Are you sure it's the Works? I thought I had the same problem. Didn't use the Works, though. Toilet seemed to be turning blue. Just the bowl. I cleaned, bleached, several times. I know; for a fact the toilet is clean. I think; it's just an inexpensive toilet; with a blueish cast.


----------



## My2butterflies (Jan 17, 2015)

I'm sure. In a few spots after scrubbing really hard the brush has scrubbed off a little bit, but not enough to be encouraging:/


~MrsE~


----------



## handymama (Aug 22, 2014)

Could you cut off the water and flush so the bowl is empty, then let pure bleach sit in it, then flush the bleach and scrub? I've used straight bleach to get permanent purple hair dye off my tub. But open a window or you'll gag.
As for the tub, use gloves and a sponge soaked in bleach. All I know to do. Let it sit so it has a chance to eat the color off. Fingernail polish remover might be worth a shot, too?


----------



## beegrowing (Apr 1, 2014)

If bleach doesn't work (I always try it First myself!)there is an special dye removing hand cleaner that might work if you drain the water and rub it around your bowl with a soft but firm scrubber.It's made FOR "dyes" and is called ReDuRan. Long ago I dyed fabric with procion dyes and it's the Only thing I get it off my hands with.Since then it's taken stains off floors and countertops that Nothing else would touch. The problem is my tube is OLD and they may have changed the ingredients. I need to get a back up to see if it's still as strong as my original and I was amazed it's still around and on amazon.
You could give 'orange shop soap with pumice' a try too;there are several brands.


----------



## OnlyMe (Oct 10, 2010)

I had this problem when hubby put a blue tab in the toilet - he thought blue water would look nice LOL....

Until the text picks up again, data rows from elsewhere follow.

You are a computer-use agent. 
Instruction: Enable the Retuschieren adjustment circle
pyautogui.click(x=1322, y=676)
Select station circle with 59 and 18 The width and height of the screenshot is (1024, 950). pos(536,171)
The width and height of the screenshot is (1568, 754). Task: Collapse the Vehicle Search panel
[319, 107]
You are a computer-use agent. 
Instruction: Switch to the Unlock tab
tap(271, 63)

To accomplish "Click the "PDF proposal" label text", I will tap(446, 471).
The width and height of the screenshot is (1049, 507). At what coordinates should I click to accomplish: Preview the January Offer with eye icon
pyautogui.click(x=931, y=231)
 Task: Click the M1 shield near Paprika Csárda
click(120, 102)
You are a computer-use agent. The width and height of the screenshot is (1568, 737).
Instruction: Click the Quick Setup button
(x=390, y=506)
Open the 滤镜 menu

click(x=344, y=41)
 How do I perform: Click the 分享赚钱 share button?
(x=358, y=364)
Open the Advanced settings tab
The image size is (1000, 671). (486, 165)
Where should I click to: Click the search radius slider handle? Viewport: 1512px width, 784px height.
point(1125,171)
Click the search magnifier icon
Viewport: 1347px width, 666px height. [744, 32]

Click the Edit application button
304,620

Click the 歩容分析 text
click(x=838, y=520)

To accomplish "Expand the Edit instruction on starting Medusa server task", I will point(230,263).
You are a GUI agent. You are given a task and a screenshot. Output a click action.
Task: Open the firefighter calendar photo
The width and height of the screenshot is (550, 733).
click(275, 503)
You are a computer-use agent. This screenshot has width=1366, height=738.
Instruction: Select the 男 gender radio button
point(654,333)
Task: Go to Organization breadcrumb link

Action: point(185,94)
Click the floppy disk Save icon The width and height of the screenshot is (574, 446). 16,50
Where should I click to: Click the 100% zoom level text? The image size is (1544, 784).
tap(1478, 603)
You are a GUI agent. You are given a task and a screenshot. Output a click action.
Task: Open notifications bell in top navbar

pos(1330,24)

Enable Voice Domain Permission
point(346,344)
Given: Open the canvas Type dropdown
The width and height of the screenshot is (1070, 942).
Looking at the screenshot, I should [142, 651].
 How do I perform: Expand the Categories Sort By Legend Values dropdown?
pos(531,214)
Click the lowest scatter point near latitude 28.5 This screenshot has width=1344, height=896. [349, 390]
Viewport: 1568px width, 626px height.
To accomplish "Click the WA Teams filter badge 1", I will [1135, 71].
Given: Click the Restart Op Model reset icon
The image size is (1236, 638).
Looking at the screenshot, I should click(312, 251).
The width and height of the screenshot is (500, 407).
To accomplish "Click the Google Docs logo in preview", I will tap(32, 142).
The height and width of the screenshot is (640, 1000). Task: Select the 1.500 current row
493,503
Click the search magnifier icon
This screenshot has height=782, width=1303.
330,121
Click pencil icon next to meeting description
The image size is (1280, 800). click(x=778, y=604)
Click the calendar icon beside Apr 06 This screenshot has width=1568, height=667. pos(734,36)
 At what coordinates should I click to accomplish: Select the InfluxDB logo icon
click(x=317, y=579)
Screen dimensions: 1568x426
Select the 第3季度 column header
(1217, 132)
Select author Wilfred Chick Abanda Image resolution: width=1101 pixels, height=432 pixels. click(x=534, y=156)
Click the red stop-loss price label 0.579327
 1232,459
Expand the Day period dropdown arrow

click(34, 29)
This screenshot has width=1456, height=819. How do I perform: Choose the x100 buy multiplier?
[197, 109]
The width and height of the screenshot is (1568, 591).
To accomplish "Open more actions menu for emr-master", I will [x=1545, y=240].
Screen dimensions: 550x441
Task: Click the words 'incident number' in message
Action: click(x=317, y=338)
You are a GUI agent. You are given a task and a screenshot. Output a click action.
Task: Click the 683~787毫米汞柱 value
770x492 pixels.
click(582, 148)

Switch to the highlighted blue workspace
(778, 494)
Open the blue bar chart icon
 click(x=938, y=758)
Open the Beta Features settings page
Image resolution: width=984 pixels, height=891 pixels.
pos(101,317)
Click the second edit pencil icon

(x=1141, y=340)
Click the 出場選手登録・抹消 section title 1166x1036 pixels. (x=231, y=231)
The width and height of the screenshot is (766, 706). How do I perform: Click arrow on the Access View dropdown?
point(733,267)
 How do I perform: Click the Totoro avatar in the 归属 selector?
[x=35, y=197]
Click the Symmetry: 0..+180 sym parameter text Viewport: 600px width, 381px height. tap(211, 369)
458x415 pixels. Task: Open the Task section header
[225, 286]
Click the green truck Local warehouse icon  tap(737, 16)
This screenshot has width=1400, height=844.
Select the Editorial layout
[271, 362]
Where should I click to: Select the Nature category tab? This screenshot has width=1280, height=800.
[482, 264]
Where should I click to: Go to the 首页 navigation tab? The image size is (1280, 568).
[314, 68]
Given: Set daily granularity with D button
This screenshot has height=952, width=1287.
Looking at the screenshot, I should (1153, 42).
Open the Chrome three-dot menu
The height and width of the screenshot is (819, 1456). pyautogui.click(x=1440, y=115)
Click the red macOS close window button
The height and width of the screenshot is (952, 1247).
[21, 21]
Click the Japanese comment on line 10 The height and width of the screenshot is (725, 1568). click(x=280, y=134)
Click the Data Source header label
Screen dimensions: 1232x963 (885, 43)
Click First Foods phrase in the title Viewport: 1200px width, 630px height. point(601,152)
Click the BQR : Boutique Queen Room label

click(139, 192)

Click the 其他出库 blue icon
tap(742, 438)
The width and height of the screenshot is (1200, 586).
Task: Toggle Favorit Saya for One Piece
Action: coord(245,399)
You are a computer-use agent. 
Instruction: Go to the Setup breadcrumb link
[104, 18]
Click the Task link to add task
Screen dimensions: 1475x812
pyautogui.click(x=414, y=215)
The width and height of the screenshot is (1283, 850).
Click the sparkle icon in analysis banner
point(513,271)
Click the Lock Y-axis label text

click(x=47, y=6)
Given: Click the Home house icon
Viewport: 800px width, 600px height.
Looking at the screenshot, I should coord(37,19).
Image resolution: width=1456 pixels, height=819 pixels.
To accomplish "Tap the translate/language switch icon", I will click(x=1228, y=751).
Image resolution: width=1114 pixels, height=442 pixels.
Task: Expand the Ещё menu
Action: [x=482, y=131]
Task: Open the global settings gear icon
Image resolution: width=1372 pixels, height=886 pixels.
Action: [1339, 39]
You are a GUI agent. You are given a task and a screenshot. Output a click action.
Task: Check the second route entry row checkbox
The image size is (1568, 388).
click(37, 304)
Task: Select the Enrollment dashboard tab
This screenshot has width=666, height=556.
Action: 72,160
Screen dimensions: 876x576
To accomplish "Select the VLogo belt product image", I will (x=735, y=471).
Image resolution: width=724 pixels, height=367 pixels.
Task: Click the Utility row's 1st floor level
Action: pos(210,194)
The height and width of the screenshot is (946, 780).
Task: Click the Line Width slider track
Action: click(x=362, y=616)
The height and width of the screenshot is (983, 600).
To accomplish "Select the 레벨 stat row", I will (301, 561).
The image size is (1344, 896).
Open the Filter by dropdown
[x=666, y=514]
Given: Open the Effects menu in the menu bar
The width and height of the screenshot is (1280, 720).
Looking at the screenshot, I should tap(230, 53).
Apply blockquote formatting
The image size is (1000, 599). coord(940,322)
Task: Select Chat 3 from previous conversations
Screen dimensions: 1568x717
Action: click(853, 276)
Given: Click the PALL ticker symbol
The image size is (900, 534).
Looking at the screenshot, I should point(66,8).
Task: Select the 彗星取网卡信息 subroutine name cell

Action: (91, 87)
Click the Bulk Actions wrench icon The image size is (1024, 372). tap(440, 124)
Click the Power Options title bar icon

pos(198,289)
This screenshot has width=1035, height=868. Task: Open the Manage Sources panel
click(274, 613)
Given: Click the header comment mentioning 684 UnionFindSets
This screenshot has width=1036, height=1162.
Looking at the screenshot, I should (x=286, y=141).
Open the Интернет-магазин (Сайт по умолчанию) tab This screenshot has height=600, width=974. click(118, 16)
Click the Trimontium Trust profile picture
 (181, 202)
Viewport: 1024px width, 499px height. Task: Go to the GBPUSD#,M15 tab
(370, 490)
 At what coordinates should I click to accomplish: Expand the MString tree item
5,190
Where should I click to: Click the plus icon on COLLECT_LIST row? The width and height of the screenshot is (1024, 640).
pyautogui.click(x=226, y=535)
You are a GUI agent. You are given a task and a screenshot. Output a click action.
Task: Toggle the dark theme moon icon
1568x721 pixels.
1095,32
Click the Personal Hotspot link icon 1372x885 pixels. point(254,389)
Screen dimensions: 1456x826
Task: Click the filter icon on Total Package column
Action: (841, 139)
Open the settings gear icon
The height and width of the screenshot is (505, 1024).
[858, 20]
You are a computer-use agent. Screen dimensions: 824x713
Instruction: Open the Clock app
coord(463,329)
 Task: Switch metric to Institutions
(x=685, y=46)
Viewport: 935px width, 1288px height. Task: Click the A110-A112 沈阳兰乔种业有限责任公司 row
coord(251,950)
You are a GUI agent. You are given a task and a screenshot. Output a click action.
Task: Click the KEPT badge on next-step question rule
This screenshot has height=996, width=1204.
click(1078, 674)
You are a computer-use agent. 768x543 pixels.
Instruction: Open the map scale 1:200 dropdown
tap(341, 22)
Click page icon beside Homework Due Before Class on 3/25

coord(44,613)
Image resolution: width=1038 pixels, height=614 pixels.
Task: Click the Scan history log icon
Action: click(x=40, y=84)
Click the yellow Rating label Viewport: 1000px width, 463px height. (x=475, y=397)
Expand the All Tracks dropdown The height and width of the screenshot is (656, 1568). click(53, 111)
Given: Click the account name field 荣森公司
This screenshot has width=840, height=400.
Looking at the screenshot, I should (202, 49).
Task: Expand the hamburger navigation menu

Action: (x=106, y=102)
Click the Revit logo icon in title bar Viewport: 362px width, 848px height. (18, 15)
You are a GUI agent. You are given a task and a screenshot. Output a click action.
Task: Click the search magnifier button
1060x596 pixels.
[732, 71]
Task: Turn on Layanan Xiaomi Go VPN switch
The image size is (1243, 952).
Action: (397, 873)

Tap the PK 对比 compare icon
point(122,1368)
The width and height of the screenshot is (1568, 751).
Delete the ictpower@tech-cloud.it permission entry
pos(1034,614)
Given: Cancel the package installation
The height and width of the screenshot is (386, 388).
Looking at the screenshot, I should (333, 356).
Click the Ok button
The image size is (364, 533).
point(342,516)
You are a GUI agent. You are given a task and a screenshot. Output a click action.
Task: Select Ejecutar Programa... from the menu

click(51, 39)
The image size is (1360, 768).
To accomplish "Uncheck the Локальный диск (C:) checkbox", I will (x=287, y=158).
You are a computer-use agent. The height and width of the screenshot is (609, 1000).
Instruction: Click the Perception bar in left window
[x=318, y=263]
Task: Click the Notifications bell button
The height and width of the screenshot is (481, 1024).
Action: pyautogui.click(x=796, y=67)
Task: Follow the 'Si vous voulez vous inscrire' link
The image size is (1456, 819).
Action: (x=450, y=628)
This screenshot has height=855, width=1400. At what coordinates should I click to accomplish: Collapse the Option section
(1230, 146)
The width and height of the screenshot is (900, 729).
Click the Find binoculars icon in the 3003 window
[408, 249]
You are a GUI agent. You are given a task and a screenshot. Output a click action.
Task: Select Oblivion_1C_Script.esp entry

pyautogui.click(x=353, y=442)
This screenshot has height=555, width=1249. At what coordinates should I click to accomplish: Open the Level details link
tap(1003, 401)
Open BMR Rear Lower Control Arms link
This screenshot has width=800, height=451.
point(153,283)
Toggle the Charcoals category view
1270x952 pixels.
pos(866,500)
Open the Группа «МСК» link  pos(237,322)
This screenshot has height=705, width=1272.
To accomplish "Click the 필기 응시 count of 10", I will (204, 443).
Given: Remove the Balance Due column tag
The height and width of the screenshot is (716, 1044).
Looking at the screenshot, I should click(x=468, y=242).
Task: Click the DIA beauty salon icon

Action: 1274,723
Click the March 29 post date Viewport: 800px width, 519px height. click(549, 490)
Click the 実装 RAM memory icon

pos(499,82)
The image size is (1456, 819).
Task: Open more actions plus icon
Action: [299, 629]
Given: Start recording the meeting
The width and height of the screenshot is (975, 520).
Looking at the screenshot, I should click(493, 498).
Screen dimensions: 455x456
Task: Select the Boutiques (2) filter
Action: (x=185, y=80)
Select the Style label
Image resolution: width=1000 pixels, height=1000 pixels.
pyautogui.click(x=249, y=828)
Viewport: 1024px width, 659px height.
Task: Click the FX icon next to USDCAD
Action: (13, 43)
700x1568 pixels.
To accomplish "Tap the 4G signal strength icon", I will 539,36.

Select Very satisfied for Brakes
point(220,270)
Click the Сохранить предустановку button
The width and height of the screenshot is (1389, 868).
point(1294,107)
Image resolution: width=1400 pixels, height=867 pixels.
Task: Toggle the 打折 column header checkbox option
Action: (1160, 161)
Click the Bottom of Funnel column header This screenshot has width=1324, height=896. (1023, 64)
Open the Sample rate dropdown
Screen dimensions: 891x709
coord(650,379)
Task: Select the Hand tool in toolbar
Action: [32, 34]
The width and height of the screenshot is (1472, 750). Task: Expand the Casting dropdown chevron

It's taken a while but with regular cleaning with bleach it's finally fading out but it has taken a few weeks.


----------



## manygoatsnmore (Feb 12, 2005)

I've found that The Works toilet cleaner does stain at times for me, too. It wears off eventually, or you can use a pumice stone. I still love the way it works on iron stains, though.


----------



## My2butterflies (Jan 17, 2015)

manygoatsnmore said:


> I've found that The Works toilet cleaner does stain at times for me, too. It wears off eventually, or you can use a pumice stone. I still love the way it works on iron stains, though.



Really? Like the kind you use on feet? I'll have to try that and bleach. My husband loves those toilet tabs, but I've never had anything stain a toilet like the works does. I won't stop using it tho! Haha! I also love how well it takes out those iron stains. They are so very ugly!


----------